After World War I Great Britain learned the consequences of not changing with the time economically and clinging to dying industries while often rejecting new ways of thinking. While Great Britain had lead the industrial revolution and reaped huge profits for a considerable period, but World War I and its aftermath made it painfully clear that not modernizing and shifting from industries rapidly growing in other nations carried sever economic consequences. The same held for not preparing for the shift from coal fired industries to those using petroleum. The lessons of Great Britain were lost on much of America's so-called rust belt and Appalachia where reliance on dying industries and refusing to embrace modernity are yielding horrific economic consequences. Donald Trump is now preying on these regions and promising that things can return to they way they were once were, disregarding the winds of globalization and industrial change. A piece in the New York Times looks at the mindset of many in these reasons who say they are desperate for change, but sadly not if it requires new ways of thinking on their own part. Christianity, thankfully, is declining in America, acceptance of diversity is becoming an economic requirement, and changes in the global demand for coal make promises of a return to "the good old days" of the coal industry are never going to return. Here are article excerpts:
Paris, Ky. — After Bill Bissett, the president of the Kentucky Coal Association, told me that “President Obama cares more about Paris, France, than he does about Paris, Kentucky” — a sentiment that seems broadly shared around here — I decided to check out this little town with a big name set amid the verdant undulations of picket-fenced Kentucky horse country.
St Soon enough I ran into Cindy Hedges . . . . straight talk, the way the people of this particular Paris like it, is the kind of talk they recognize in Donald J. Trump.
For her, that somebody is Trump. She voted for Barack Obama in 2008, and says her political choices are gut-driven rather than party-driven. “I have never been this political,” she tells me. “This is the most fired-up I’ve ever been for a candidate.” She believes Trump will get business going, revoke trade deals she sees as draining domestic jobs, and “clean up the mess Obama has left us.” But what, I ask, of Trump’s evident character flaws? “Sure, he’s kind of a loose cannon, but he tells it the way it is and, if elected, people will be there to calm him down a bit, tweak a word or two in his speeches. And I just don’t trust Hillary Clinton.”
Obama is blamed for the collapse of coal, particularly in eastern Kentucky, and the ever more stringent standards of the Environmental Protection Agency. Beyond that, the blame is aimed at airy-fairy liberals more concerned about climate change — often contested or derided — than about Americans trying to make their house payments.

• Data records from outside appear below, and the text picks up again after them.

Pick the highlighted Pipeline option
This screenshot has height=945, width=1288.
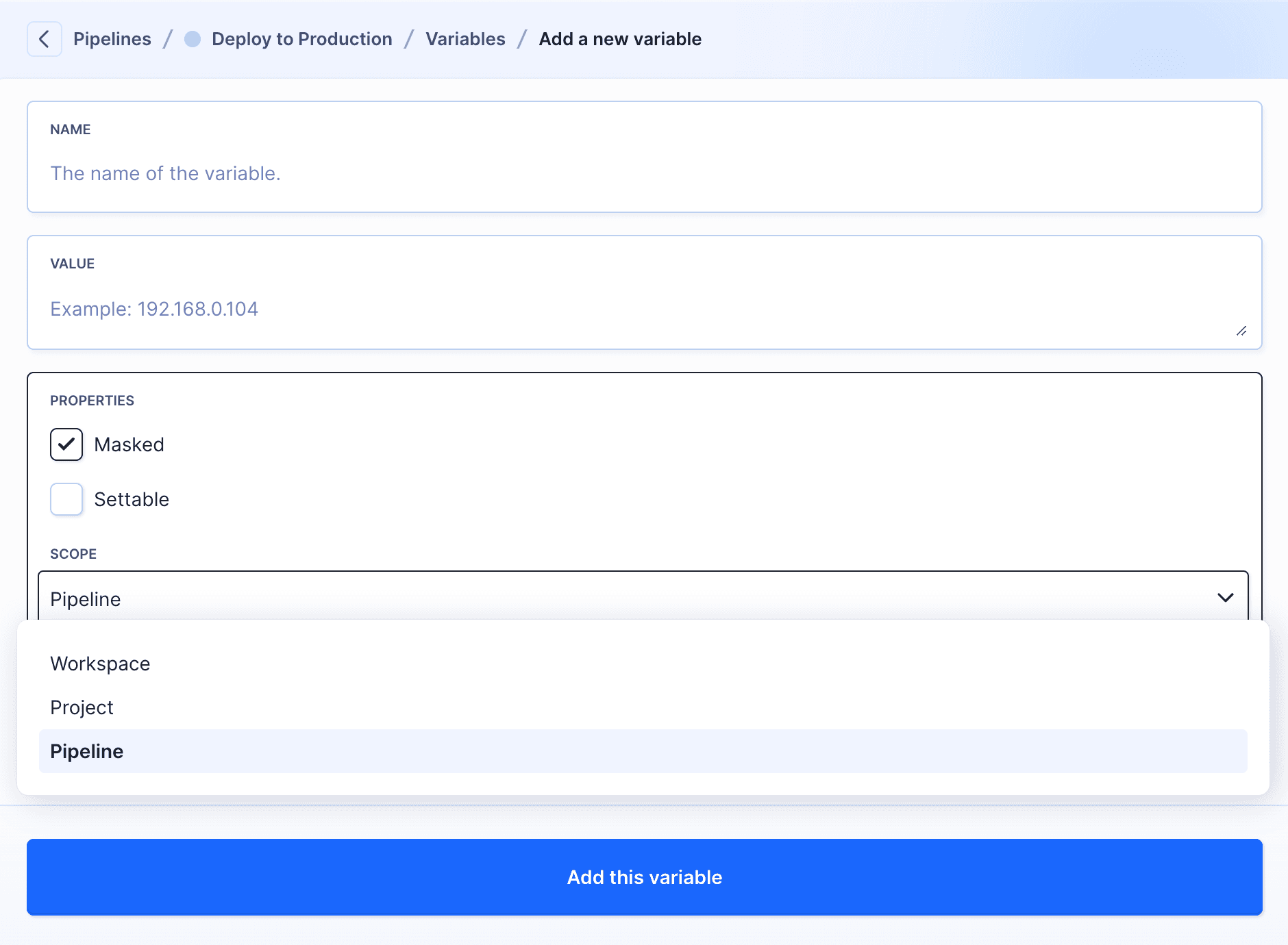[x=87, y=751]
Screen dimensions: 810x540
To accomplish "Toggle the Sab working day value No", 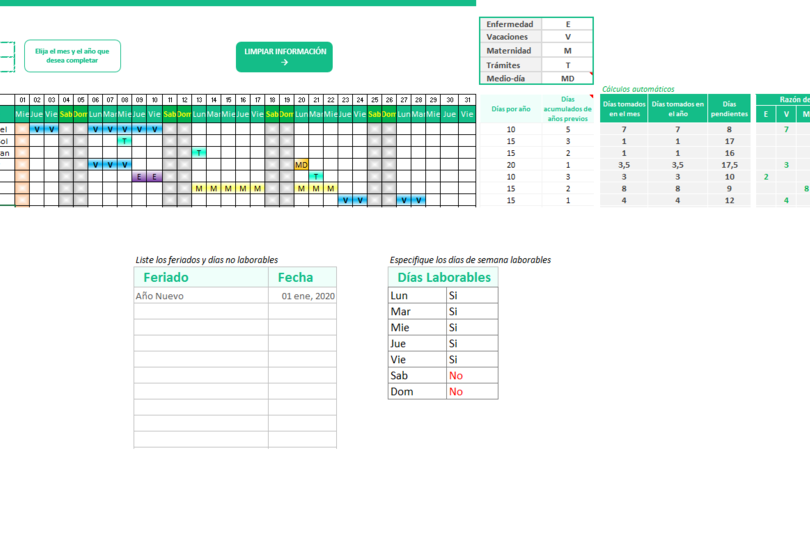I will [x=472, y=376].
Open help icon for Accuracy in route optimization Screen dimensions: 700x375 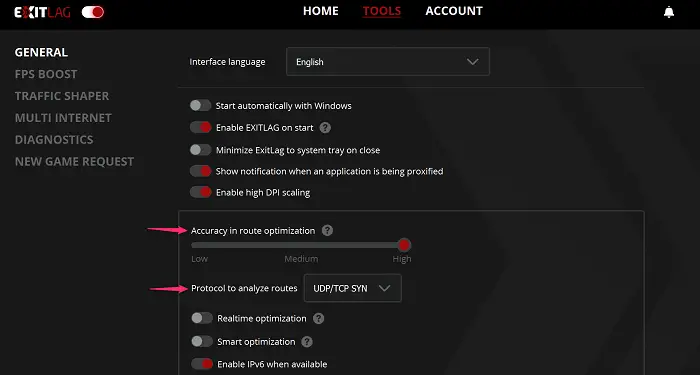click(x=327, y=230)
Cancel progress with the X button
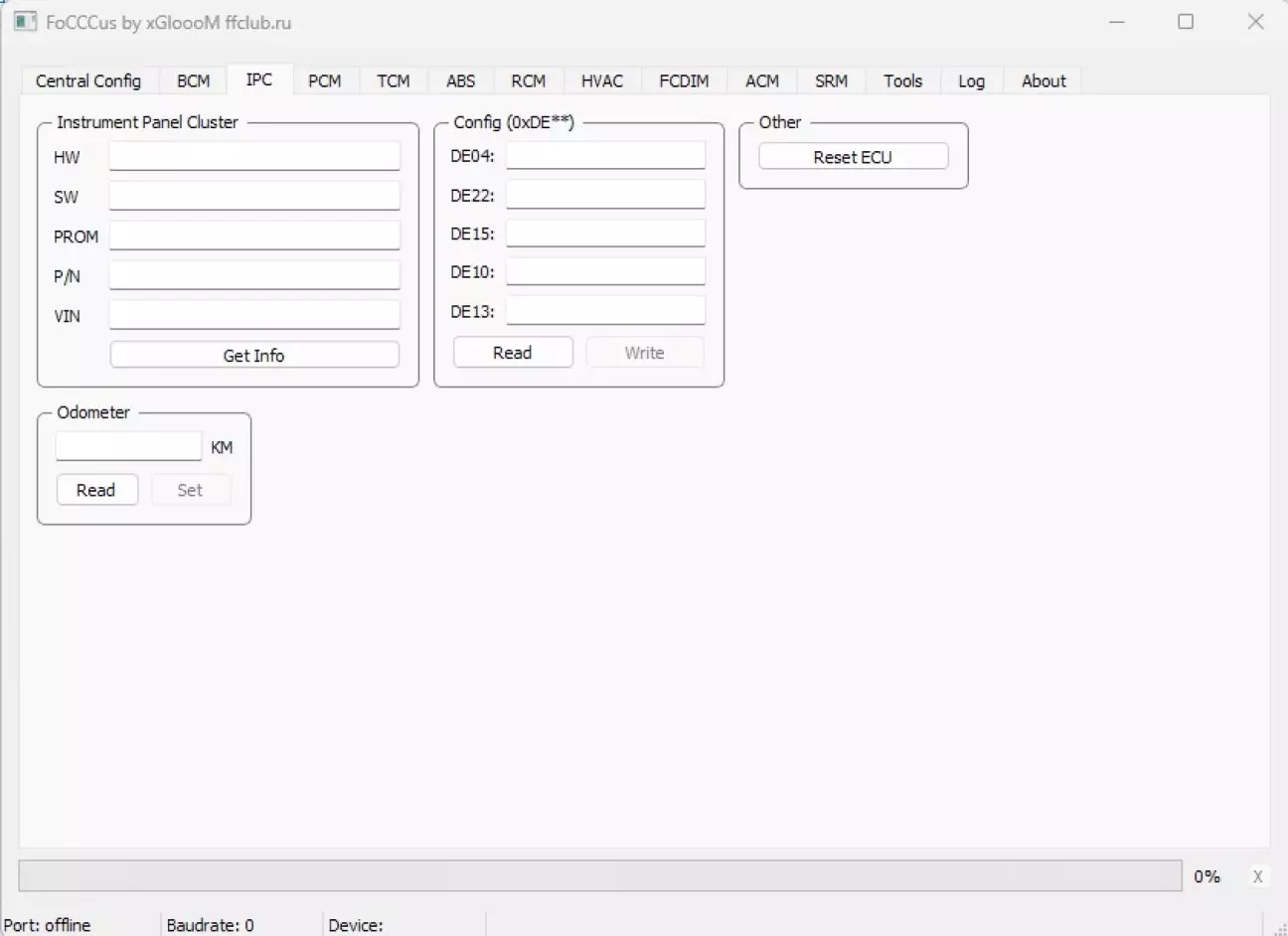The height and width of the screenshot is (936, 1288). coord(1257,876)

The number of Kentucky coal jobs has plunged to fewer than 6,500 from about 18,000 when Obama took office; the number fell 6.9 percent between this April and June alone. Hillary Clinton’s words in Ohio — “We’re going to put a lot of coal miners and coal companies out of business” — echo on Republican radio ads, plucked out of context from her pledge to replace those jobs with opportunities in clean, renewable energy. By contrast, Trump declared in West Virginia in May that miners should “get ready, because you are going to be working your asses off!”
“Trump’s appeal is nationalistic, the authoritarian shepherd of the flock,” Al Cross, an associate professor at the University of Kentucky, told me. “That’s why evangelical Christians are willing to vote for this twice-divorced man who brags about the size of his penis. There’s a strong belief here still in America as special and exceptional, and Obama is seen as having played that down.”
There’s a sense, crystallized in coal’s steady demise, that, as the political scientist Norman Ornstein put it to me, “Somebody is taking everything you are used to and you had” — your steady middle-class existence, your values, your security. It’s not that the economy is bad in all of Kentucky; the arrival of the auto industry has been a boon, and the unemployment rate is just 4.9 percent. It’s that all the old certainties have vanished.
Far from the metropolitan hubs inhabited by the main beneficiaries of globalization’s churn, many people feel disenfranchised from both main political parties, angry at stagnant wages and growing inequality, and estranged from a prevailing liberal urban ethos.
For anyone used to New York chatter, or for that matter London or Paris chatter, Kentucky is a through-the-looking-glass experience. There are just as many certainties; they are simply the opposite ones, whether on immigration, police violence toward African-Americans, or guns. America is now tribal, with each tribe imbibing its own social-media-fed ranting.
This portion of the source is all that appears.